Likewise, farewell to ignorance does not mean to become clever experts on SA history; it means to understand what happened and to hear the stories of pain, survival, courage and success from fellow South Africans and to start working together to make a different history together. So we need to commit our knowledge and experience to work with black colleagues as equal partners in overcoming the structural damage done by racism and in building communities and institutions beyond the exclusions and oppression of the past. And there is a huge amount of work to do together to build this country together.
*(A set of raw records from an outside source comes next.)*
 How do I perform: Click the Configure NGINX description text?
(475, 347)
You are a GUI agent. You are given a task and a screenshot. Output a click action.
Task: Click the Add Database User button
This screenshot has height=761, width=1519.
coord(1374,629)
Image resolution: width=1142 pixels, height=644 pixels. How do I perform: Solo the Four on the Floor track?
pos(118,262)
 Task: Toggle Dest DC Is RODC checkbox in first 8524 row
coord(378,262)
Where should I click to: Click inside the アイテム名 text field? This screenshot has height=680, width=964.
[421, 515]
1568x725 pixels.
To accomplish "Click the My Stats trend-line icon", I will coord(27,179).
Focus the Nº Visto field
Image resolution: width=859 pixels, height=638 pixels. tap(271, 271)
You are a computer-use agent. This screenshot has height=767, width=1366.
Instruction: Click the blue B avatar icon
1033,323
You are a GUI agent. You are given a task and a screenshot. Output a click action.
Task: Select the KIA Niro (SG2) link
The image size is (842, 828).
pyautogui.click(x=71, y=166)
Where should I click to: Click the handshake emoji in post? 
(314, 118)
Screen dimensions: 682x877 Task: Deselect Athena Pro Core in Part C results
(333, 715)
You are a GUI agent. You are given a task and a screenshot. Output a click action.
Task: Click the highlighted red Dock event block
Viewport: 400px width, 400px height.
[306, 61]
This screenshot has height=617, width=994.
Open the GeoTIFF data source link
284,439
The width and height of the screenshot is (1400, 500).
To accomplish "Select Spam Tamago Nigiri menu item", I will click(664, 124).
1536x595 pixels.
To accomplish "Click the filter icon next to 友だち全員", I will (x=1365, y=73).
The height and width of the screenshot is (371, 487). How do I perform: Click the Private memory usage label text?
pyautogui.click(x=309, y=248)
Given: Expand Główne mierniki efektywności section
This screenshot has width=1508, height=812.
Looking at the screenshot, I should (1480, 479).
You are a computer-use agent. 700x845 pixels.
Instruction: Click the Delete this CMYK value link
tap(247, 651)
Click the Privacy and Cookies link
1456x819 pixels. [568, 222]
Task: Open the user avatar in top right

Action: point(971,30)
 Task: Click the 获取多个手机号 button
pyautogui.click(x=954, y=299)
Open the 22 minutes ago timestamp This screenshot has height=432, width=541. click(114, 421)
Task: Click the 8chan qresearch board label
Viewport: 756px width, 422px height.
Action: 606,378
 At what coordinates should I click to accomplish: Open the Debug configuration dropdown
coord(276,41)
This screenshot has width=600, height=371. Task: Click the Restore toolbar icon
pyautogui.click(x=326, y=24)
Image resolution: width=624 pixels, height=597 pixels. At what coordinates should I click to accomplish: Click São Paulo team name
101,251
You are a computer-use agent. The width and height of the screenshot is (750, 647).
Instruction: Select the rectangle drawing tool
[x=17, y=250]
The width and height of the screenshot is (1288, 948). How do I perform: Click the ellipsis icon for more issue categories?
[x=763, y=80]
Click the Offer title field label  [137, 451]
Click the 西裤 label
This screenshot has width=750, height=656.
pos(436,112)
Farewell to arrogance means to learn how to be silent, how to accept and respect black leadership, how to appreciate the wisdom inherent in African languages, cultures and religions. It will also mean losing our fear of one another, learning to speak African languages and identifying ourselves as Africans. I don’t mean that we should arrogantly claim that we are Africans. I see myself as an African in all humility, on the basis of the invitation extended to me by leaders like our former presidents Nelson Mandela and Thabo Mbeki, but also Mangaliso Robert Sobukwe of the PAC, who said: “Everybody who owes his loyalty to Africa and who is prepared to accept the democratic rule of an African majority we regard as an African.” I accept that invitation, even though I know that there are people who would contest that. So I have to work hard and constructively together with my fellow Africans to give credibility to this humble claim.
To overcome racism in our own lives and communities demands all this from us, but it is not just all HARD WORK. In the first place, it is the normal life of people who love their neighbours as themselves. It is also a joyful homecoming and a surprising discovery of our common humanity. It is to enter into the riches and depth of African humanity.
I call on my fellow white South Africans to say farewell to false innocence, to say farewell to ignorance, and to say farewell to arrogance. I also call on all of us to say YES to being white Africans, committed constructively to work together in building this country that we love.